While 100% development finance is not common, it is possible in some cases, often where we help a client structure a finance solution that combines multiple funding sources. Options can include using existing property as additional security (cross-collateralisation), mezzanine finance to top up senior debt, joint venture partnerships providing equity, or vendor finance for land purchases.

Most of our developer clients achieve an effective 100% funding of construction costs by using owned land as an equity contribution. For commercial construction projects, some lenders offer up to 90% of total development costs for experienced developers with strong pre-sales.

While pre-commitments strengthen your application and can improve lending terms, they are not a requirement if the end product suits owner-occupiers or investors (offices, warehouses, medical suites). 

For speculative commercial developments, we find that lenders focus on location quality, your development experience, and comparable sales evidence. Mixed-use developments with residential components usually require 60-80% pre-sales. Industrial developments in established precincts often proceed without pre-sales given strong investor demand.

Experienced and first-time property developers are welcome to apply for project finance. This can include builders and investors. Our lenders will assess applications based on eligibility factors such as project feasibility, financial backing, LVR, prior development experience, and the value and location of the proposed development. Our team can organise a quick feasibility assessment, or you can use our development finance calculator.

There are many reasons to work with an experienced Commercial Property Loan Broker instead of going to a lender directly.

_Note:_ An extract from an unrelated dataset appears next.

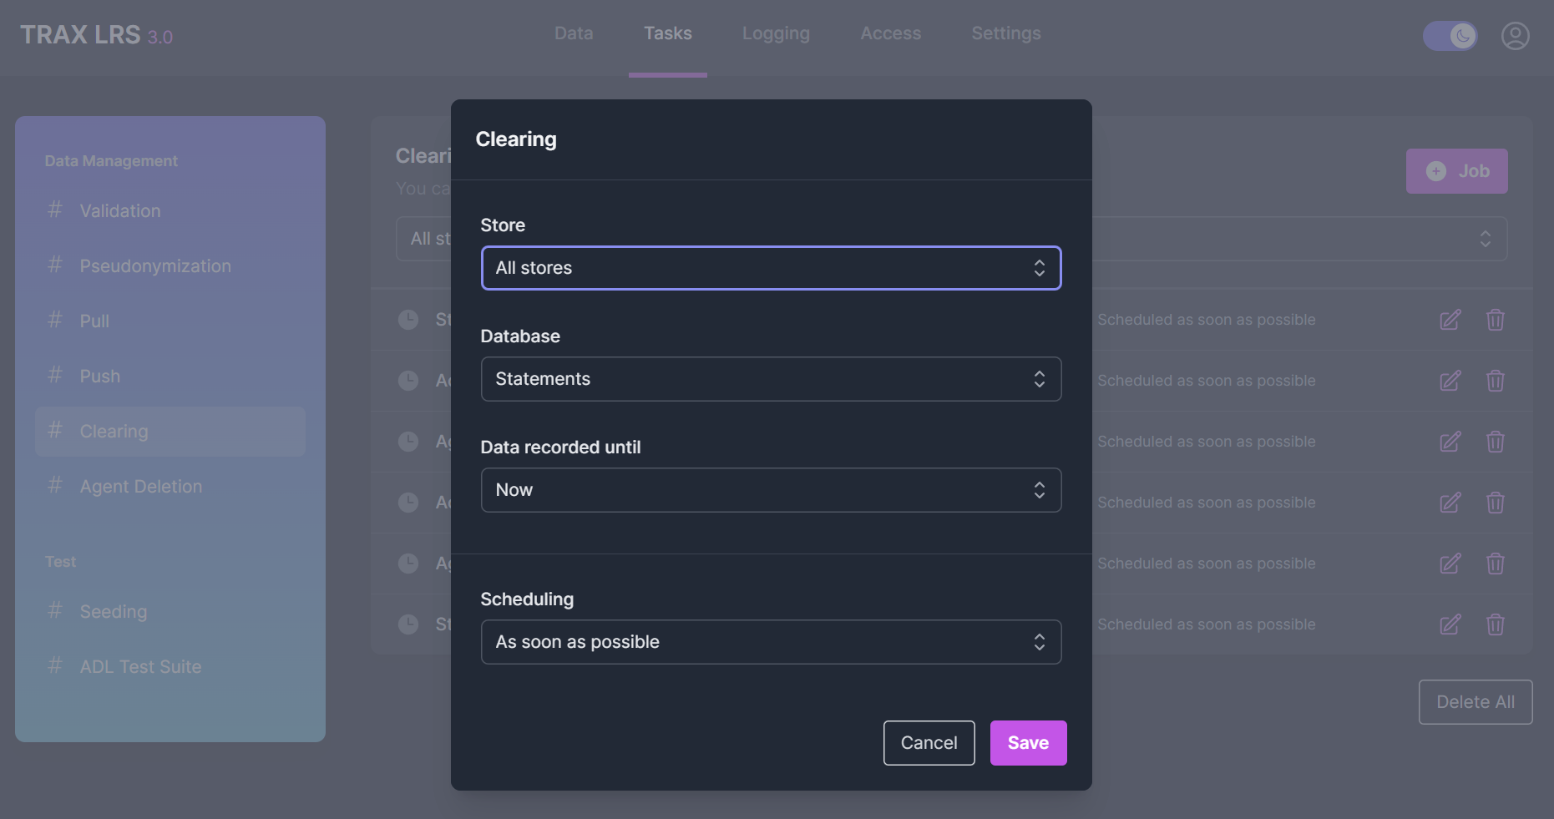
Task: Toggle the dark mode switch
Action: [1450, 36]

The top advantages are:

  • You get immediate access to 60+ lenders, some of whom are only accessible via an accredited broker vs single bank option
  • You can often get access to better rates & terms through our lender relationships 
  • Your credit score will not be affected by negotiating with several lenders at the same time
  • You can achieve higher approval rates via expert application structuring
  • You will save a ton of time as we handle the entire process
  • There is no upfront fee, and typically no cost to you as our time is compensated directly by the lender 
Because we do this everyday, we understand each lender’s current appetite and criteria, helping avoid costly application rejections while securing optimal terms for your commercial property purchase.

The biggest development finance risks are unexpected project cost overruns or delays. Changing market conditions can also be a risk if property values decline or pre-sales are insufficient to meet project costs. This is why most lenders require feasibility studies, staged drawdowns and regular progress inspections.

Financial solutions if costs overruns do occur can include utilising contingency allowances (if not already deployed), additional equity injection from the developers, mezzanine finance for smaller overruns, selling down project portions to fund completion, or restructuring to cheaper finishes where possible.

Getting the right insurance and secondary finance options in place should also be part of your planning process. 

Lenders will evaluate your development project’s feasibility through key metrics including development margin (minimum 20% on costs), debt coverage ratio (1.5x minimum), pre-tax ROI (25% minimum per annum), loan-to-value ratio (LVR) on completion (65-70% maximum), and interest coverage during construction.

They also assess market comparable sales evidence, absorption rates for the area, and your development experience weighting. Location-specific analysis particularly for Sydney, Melbourne, or Brisbane markets factors into their feasibility assessment. We find using professional feasibility software and quantity surveyor reports will strengthen your application.